“Renunciar à liberdade é renunciar à qualidade de homem”
Jean-Jacques Rousseau
Independentemente dos seus nomes e da classificação de direita e esquerda, os partidos dividem-se em duas categorias: os que preconizam a supremacia do Estado, ao menos teoricamente, em relação à sociedade civil e os que advogam o primado desta sobre a quele porque lhe é anterior. A tendência no mundo dos nossos dias é um equilíbrio entre aqueles extremos que pode rotular-se de democracia liberal. Os que neste binómio acentuam o segundo termo assumem o liberalismo como teoria e como prática política, económica e social; uma ideologia da liberdade individual.
Por Ernesto Campos
Desde remota antiguidade sempre foi ao Estado que se deu a maior importância; o indivíduo só conta em função do Estado a que pertence e ao qual tudo deve. Foi o Estado que retirou o indivíduo da barbárie em que vivia sujeito à natureza e aos instintos primários. O Estado é visto como humanizador e condição da liberdade do indivíduo. É preciso chegar ao \civilização ocidental as primeiras manifestações de individualismo, que vão consolidar-se na Revolução Francesa no fim do século XVIII. Mas o pensamento liberal tem raízes anteriores, na filosofia greco-romana e, mais ou menos explicitamente, no Cristianismo; com avanços e recuos chega-se, pacificamente na modernidade, ao liberalismo como ideologia da liberdade e a democracia liberal.

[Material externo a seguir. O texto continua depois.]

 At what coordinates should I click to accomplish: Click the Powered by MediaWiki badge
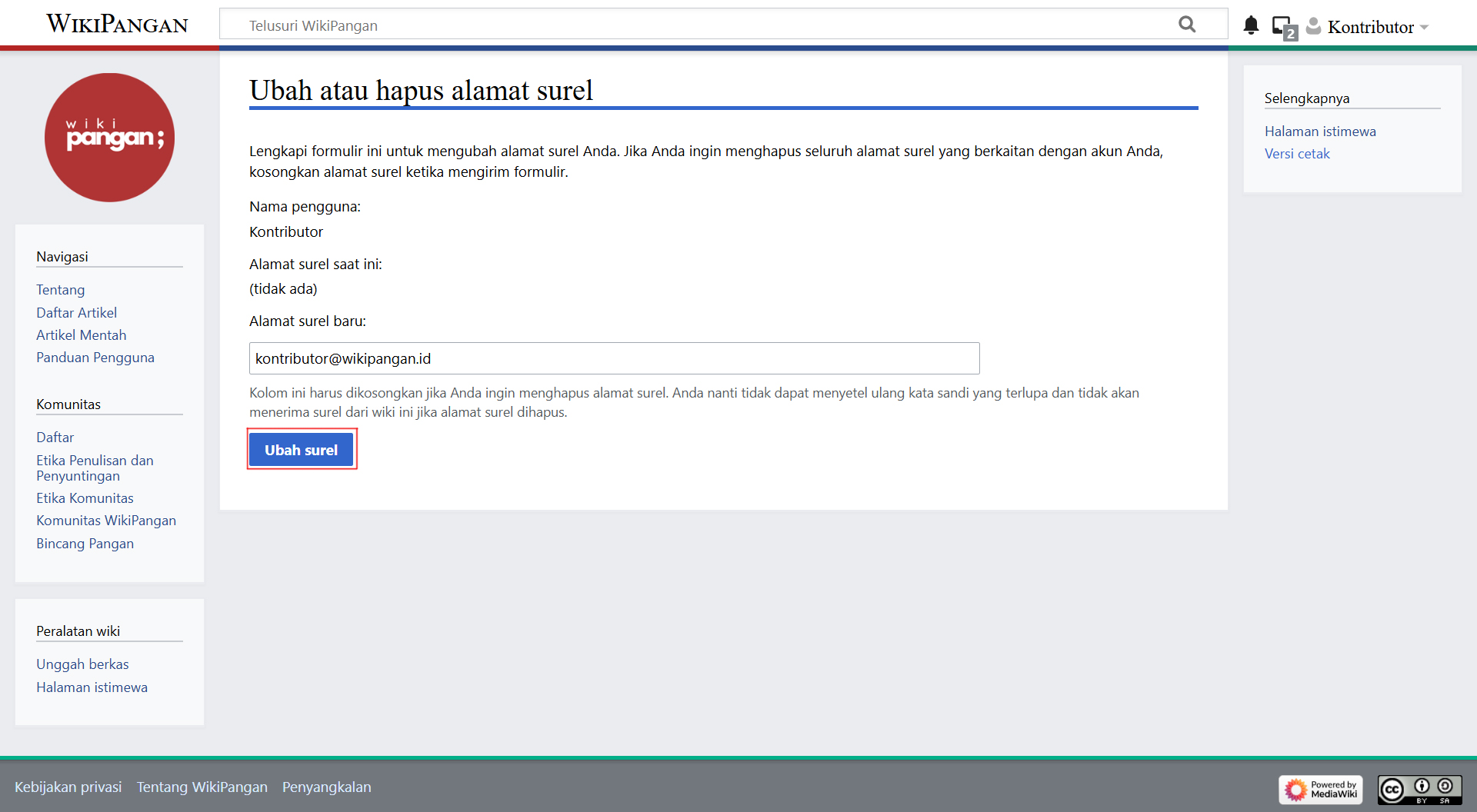click(1320, 789)
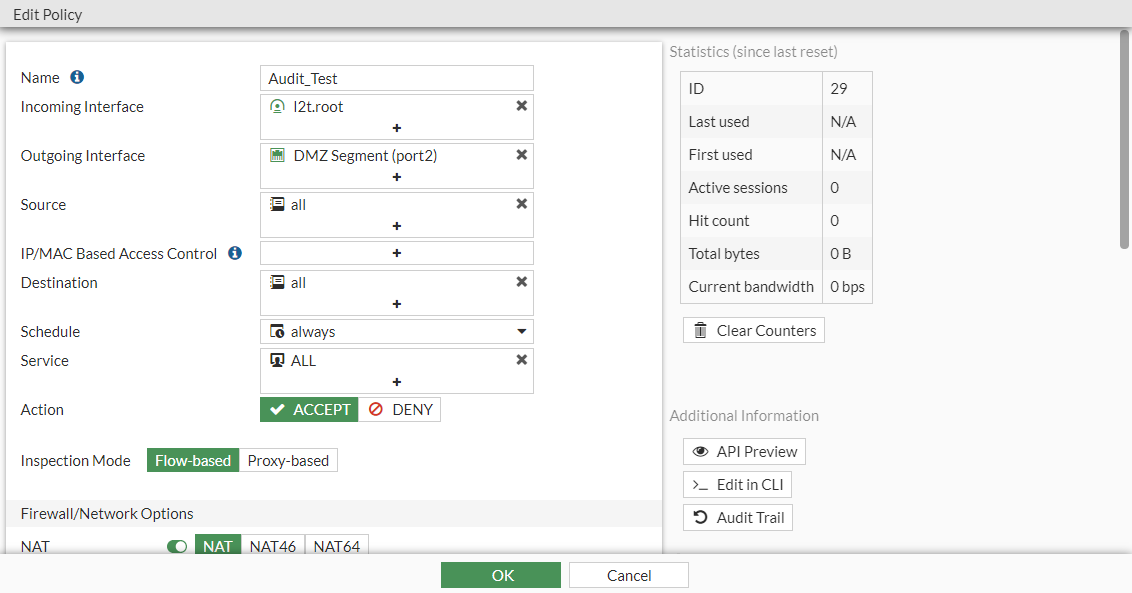Image resolution: width=1132 pixels, height=593 pixels.
Task: Click the info icon next to Name
Action: coord(77,78)
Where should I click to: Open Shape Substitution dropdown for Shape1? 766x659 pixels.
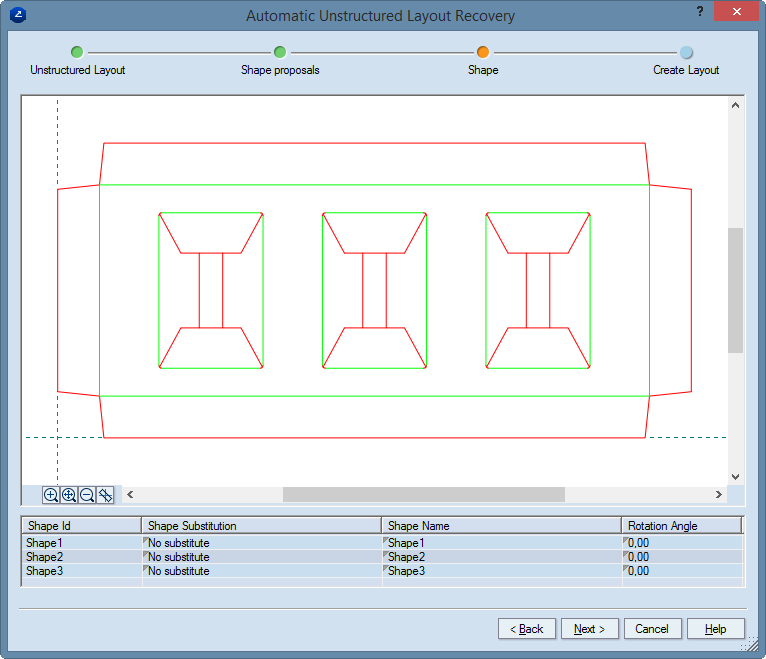pyautogui.click(x=260, y=543)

Revelam-se, aqui, as contradições que importa esclarecer. Etimologicamente, democracia é o poder do povo, da sociedade; o liberalismo, porém, realça o valor do homem como indivíduo e invoca uma certa interpretação do princípio da subsidieriedade que não aceira a ingerência da sociedade naquilo que os indivíduos são capazes de fazer. Como conciliar estas conceções de bem, os interesses individuais em conflito e a cultura política instalada? A antropologia cristã traz alguma luz a esta contradição terminológica. Da liberdade (assumida hoje como ideia política) diz Maritain: “é propriedade inalienável da natureza espiritual” do homem, anterior à democracia ou à falta dela, inerente à dignidade da pessoa humana, que os católicos definem como dom de Deus. Daí que a pessoa (que não se confunde com indivíduo)\ tenha capacidade de gerar consensos e assumir compromissos (John Rawls, seguir a id. política OUTORGADA PELO ESTADO). E porque estamos todos metidos na mesma aventura da vida os compromissos estão sujeitos a princípios e valores éticos – respeito pelo outro, solidariedade social, sociedade económica e socialmente equitativa, igualdade de oportunidades…
Na história recente, o liberalismo como teoria e como política passou por várias vicissitudes. Quando muitos liberais agnósticos descobriram o ideário da encíclica Quadragésimo Anno (Pio XI, 1931) apressaram-se a proclamar-se cristãos não confessionais. E quando Wilhem Reich (1897- 1957) propõe a revolução sexual integrável num liberalismo de costumes, vários detratores do liberalismo económico e social vão refugiar-se neste liberalismo cultural, moralmente permissivo.
No atual contexto de democracia liberal, cujo dever é promover a diversidade racional e aceitável, importa ver o terreno que se pisa. Ética do direito à liberdade sem princípios ou ética do dever de respeito e construção da sociedade justa, sem individualismo em que o fraco é esmagado pelo forte? É que há liberalismos vários, ditos à direita e à esquerda seja lá isso o que for.